The Promise of Things
Last time, we explored how faith is trust rooted in the past—a confidence built upon testimony, memory, and the proven faithfulness of God. Faith looks back and says, He has acted.
Today, we turn our gaze forward to hope, the theological virtue that leans into what is yet to come. If faith is trust in a testimony already given, then hope is surely the held breath of expectation—the quiet, steady anticipation of promises not yet fulfilled but already assured.
Faith remembers.
Hope waits.
And unlike optimism, which depends on circumstances, Christian hope is anchored in certainty: not in what the future might bring, but in what God has already promised to bring about.
But Christian hope must be carefully distinguished from something far more fragile: wishful thinking.
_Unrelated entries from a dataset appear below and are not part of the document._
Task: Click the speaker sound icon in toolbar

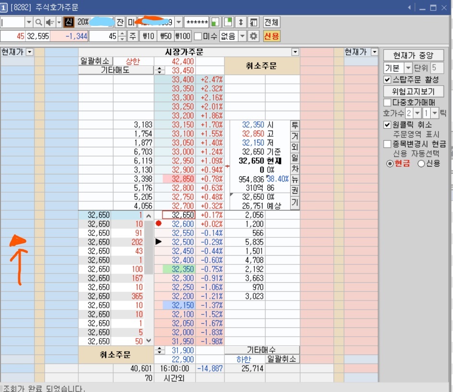Action: coord(49,23)
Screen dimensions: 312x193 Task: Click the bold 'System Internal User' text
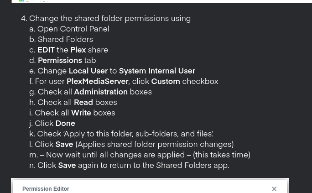pos(157,71)
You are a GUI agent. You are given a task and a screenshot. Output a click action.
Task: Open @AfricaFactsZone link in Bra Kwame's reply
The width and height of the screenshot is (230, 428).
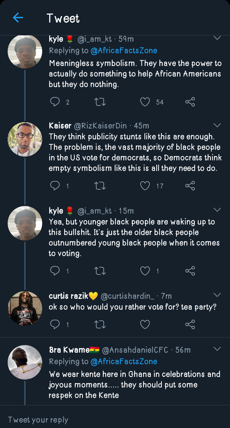pyautogui.click(x=124, y=362)
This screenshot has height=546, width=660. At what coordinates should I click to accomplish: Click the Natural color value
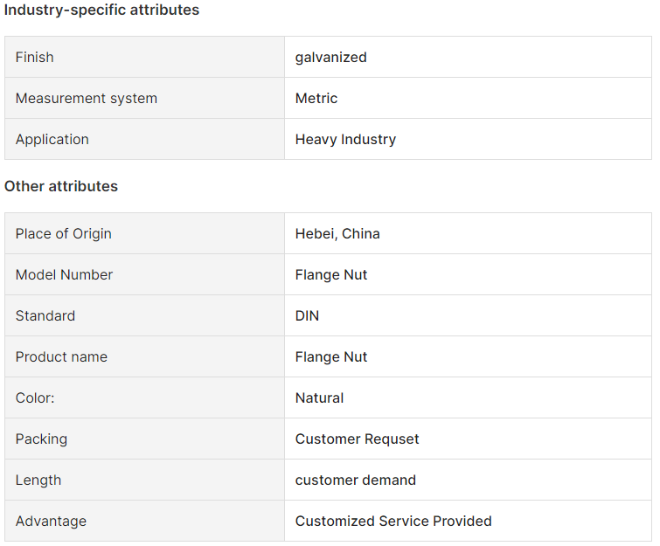(319, 397)
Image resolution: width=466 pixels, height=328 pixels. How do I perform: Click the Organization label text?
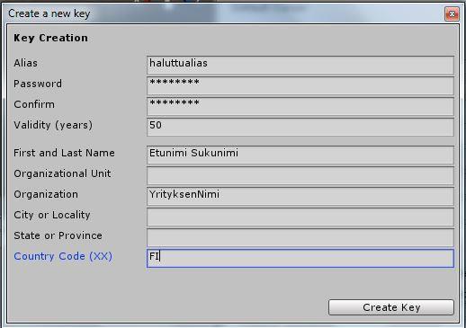pyautogui.click(x=46, y=194)
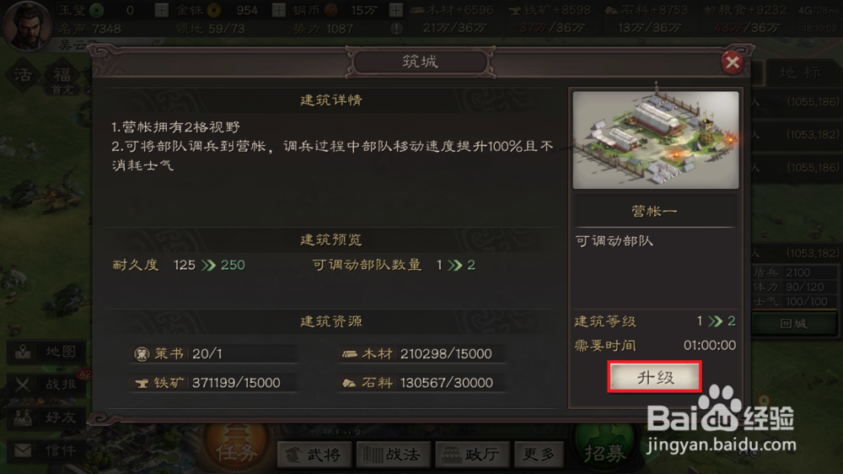Open the 地图 map icon
Screen dimensions: 843x474
pos(46,352)
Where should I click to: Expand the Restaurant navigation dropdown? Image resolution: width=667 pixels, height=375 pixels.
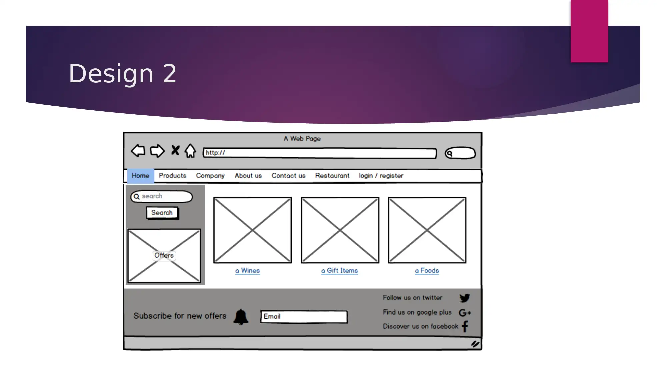(332, 175)
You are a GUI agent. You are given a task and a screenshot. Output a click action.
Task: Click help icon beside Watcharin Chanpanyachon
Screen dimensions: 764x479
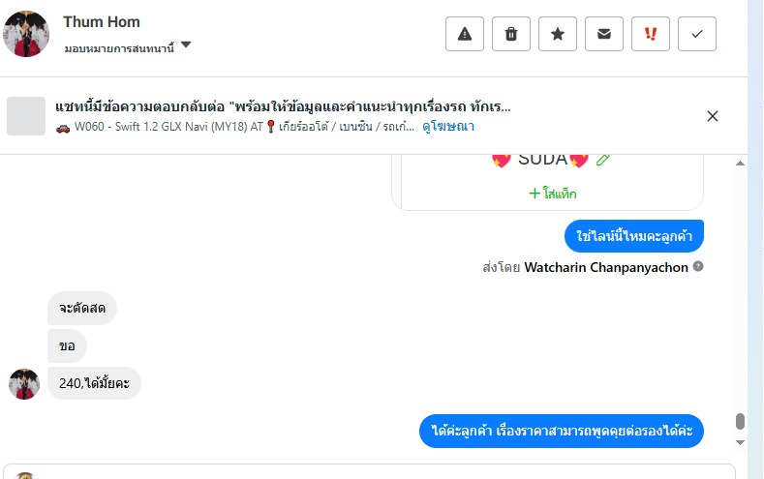click(698, 266)
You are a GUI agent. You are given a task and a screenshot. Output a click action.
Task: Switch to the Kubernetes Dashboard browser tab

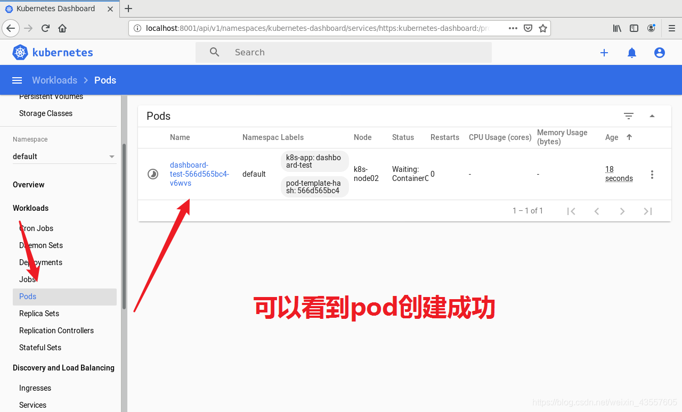click(x=56, y=9)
The Catechism is precise here:
“Hope is the theological virtue by which we desire the kingdom of heaven and eternal life as our happiness, placing our trust in Christ’s promises and relying not on our own strength, but on the help of the grace of the Holy Spirit.”
—CCC 1817
Hope does not wish; it expects.
Hope does not guess; it awaits.
Wishing is rooted in uncertainty. It says, “Perhaps this will happen.”
Hope is rooted in promise. It says, “This will come to pass.”
Chief among these promises is one made by the Master Himself:
“I will return.”
Consider the image of a master leaving his home for a time, his faithful companion remaining behind. The companion does not know the hour of the return. He does not understand the reason for the absence. But he knows the one who left—and because he knows him, he waits.
Not anxiously.
Not resentfully.
But expectantly.
He waits by the door, not because he has calculated the odds of return, but because return is part of the relationship. The waiting itself is an expression of trust.
This is the posture of Christian hope.
We do not know the day or the hour.
We do not know how long the waiting will last.
But we know the One who promised.
And so the Church waits—not in fear of abandonment, but in confidence of return.
Watchfulness: How Christ Taught Hope
Christ knew that His absence would be misunderstood. He knew His disciples would be tempted either toward anxiety or toward forgetfulness. And so, again and again, He taught hope through parables of waiting.
“The master of the house is away.”
“The bridegroom is delayed.”
“The lord goes on a journey.”
These are not stories about abandonment. They are stories about trust under delay.
In the parable of the faithful servant, the servant does not know when the master will return—but he continues to act as though the return is certain. His faith in the master’s character governs his behavior in the master’s absence.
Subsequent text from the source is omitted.